There is one thing Alberta and Ottawa should be able to agree on after Teck Resources withdrew its application for its Frontier oil sands project: They’re stuck in a political feedback loop that is destined to repeat.
Teck’s chief executive, Don Lindsay, made that point in the letter withdrawing the project, suggesting “Canada’s potential” will not be realized “until governments can reach agreement” around climate policy.
A big chunk of Canada’s population will cheer at the prospect that future oil sands projects will be stymied. Another big chunk will feel climate-change policies must be set aside to let projects go ahead.
Those are now political forces beyond the full control of politicians.
No wonder Alberta Premier Jason Kenney, who represents mad-as-hell Albertans, threatened Ottawa that they’d better approve the Frontier mine or it would be a betrayal. Of course, Prime Minister Justin Trudeau, who knows potential Liberal voters turned away from him for buying a pipeline, didn’t want to approve a new oil sands project unless it came with conditions about emissions.
As it turns out, the Frontier mine was a peculiar test case. It wasn’t going to be built any time soon, anyway, Mr. Lindsay had said, because the price of oil is still too low to make it profitable. But what happened in this case is still a warning that Canada’s natural resources policy is caught in repetitive conflict.
Goldy Hyder, the president of the Business Council of Canada, thinks “blue and red” politicians are trapped in the conflict, too, playing to polarized constituencies. “They’re followers,” he said.
He has ideas about how to defuse the conflict – more on that later – but it is worth noting that Teck’s Mr. Lindsay diagnosed the same problem.
Teck clearly didn’t like being the football tossed around by politicians. The Vancouver-based company’s core business is mining, not oil. It had already taken a big writedown on Frontier and didn’t know if it would ever be worth developing. Why suffer uncertainty and court controversy for that?

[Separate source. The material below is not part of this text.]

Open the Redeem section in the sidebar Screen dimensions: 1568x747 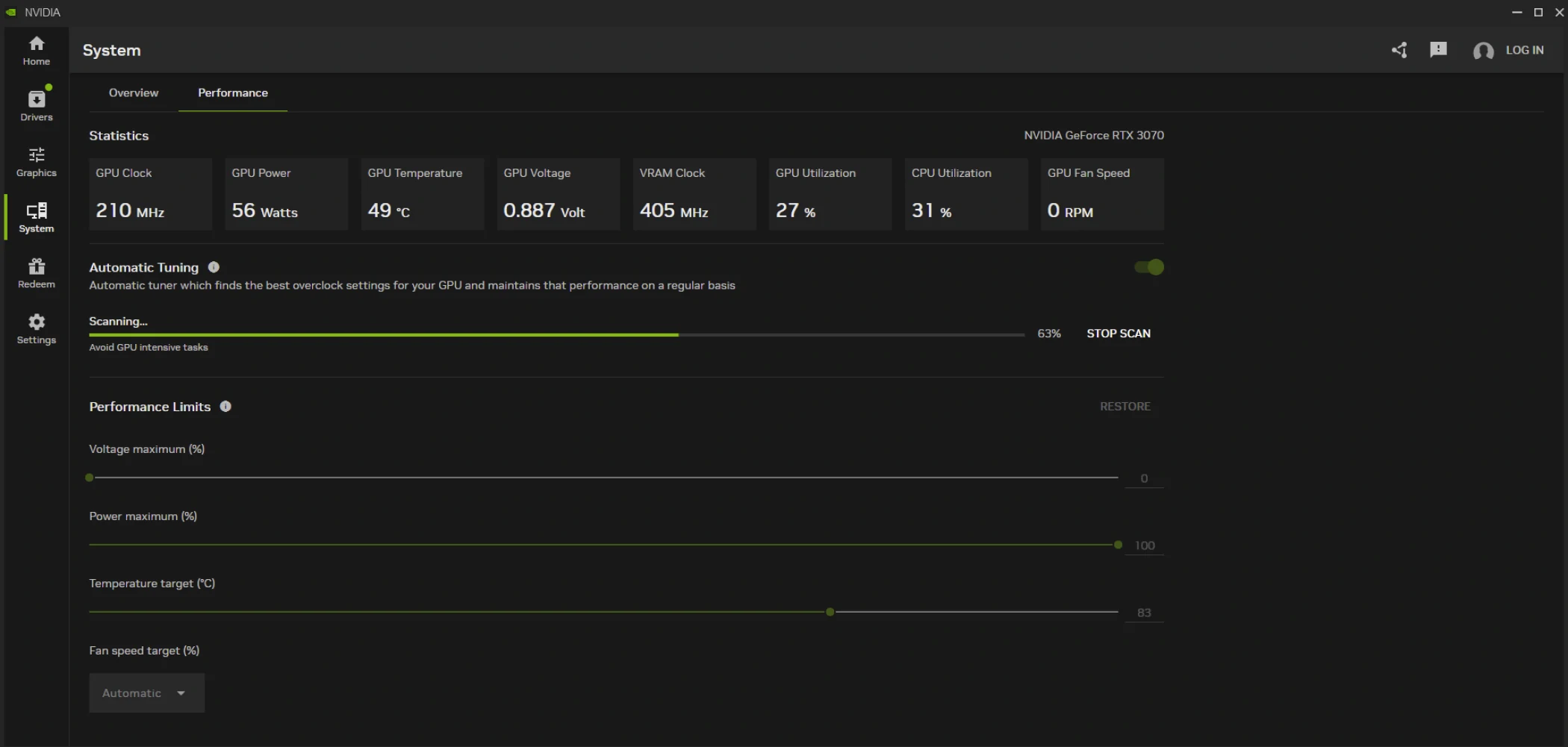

Even if the business case were better, there’d be a risk, and therefore a cost, to the political conflict – which probably would have continued even if Ottawa had approved Frontier. There would almost certainly have been conditions, not just on Teck, but also on Alberta, requiring the province to show the project would not push the oil sands over the emissions cap legislated by Alberta.

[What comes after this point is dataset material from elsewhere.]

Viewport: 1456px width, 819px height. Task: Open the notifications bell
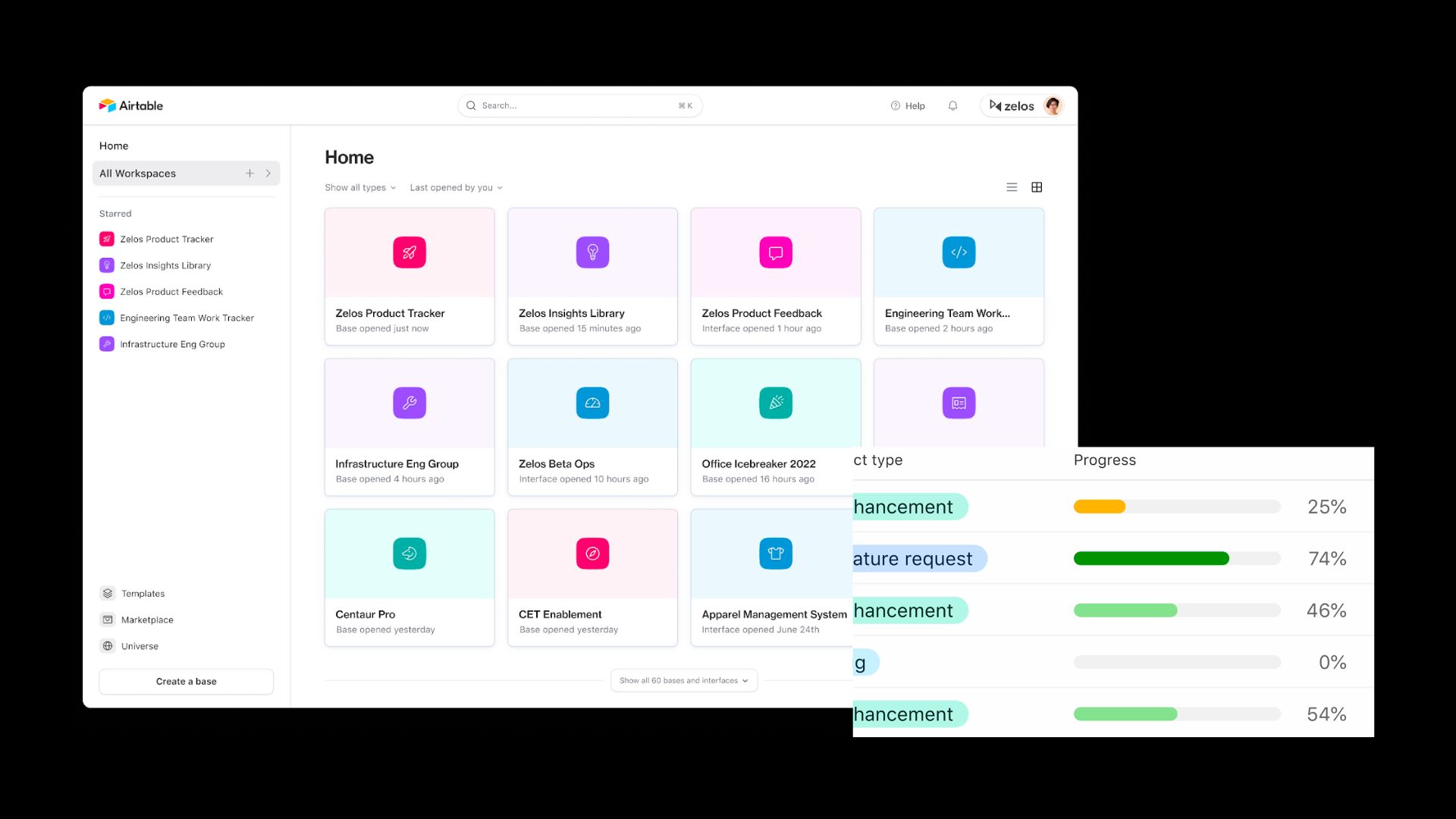(952, 106)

That would have led to more back-and-forth on policy between Edmonton and Ottawa – the kind of thing, Mr. Lindsay wrote, that should be worked out, but when there isn’t a project such as Frontier in the middle.

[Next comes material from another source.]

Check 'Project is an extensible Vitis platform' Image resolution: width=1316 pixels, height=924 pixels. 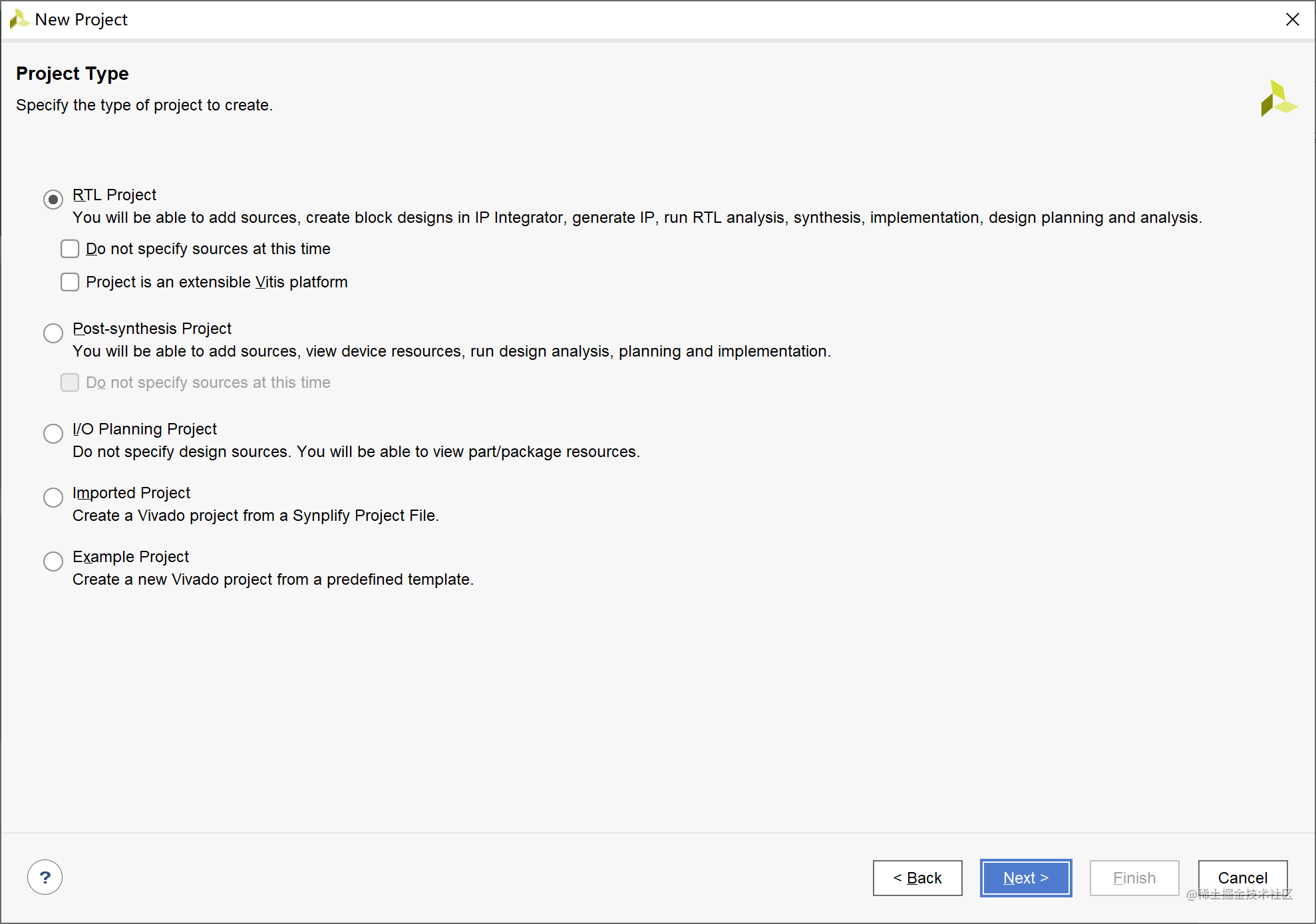click(x=70, y=282)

Mr. Kenney had said he will keep the 100-megatonne cap on oil sands emissions legislated by the former NDP government, but there are still no regulations established to enforce the cap.
In the case of Frontier, Mr. Kenney argued the cap isn’t an issue, because oil sands emissions only amounted to 68 megatonnes in 2018, so the 100-megatonne limit is a long way away. Federal Environment Minister Jonathan Wilkinson replied that oil sands emissions will reach 86.5 megatonnes in 2020 and could be 100 megatonnes by 2030, so time is running out.
There are differences in the way each government counts oil sands emissions, but officials from both agree on an important point: If all approved projects are built, it would increase oil sands emissions to roughly 130 megatonnes and blow through the cap. Those projects won’t all be built, not unless oil prices boom again. But when any new project is approved, no one can say whether it will push emissions over the cap. Or higher. That fuels political conflict.
It’s worth going back to Mr. Hyder’s suggestion: defuse the political conflict. His idea is for governments to agree on carbon taxes but also that Canadian oil will be in demand for decades. Both would accept that oil will be developed, but emissions will be addressed.
Teck’s Mr. Lindsay also called for such an agreement and noted the company favours an emissions cap. If Alberta enforced a cap, and Ottawa accepted it as the limit on oil sands emissions, it may cool the climate politics around projects. It may shift the political focus about reducing emissions to cars or coal. Maybe. It’s a risk. And governments may find it less politically risky to keep the conflict going.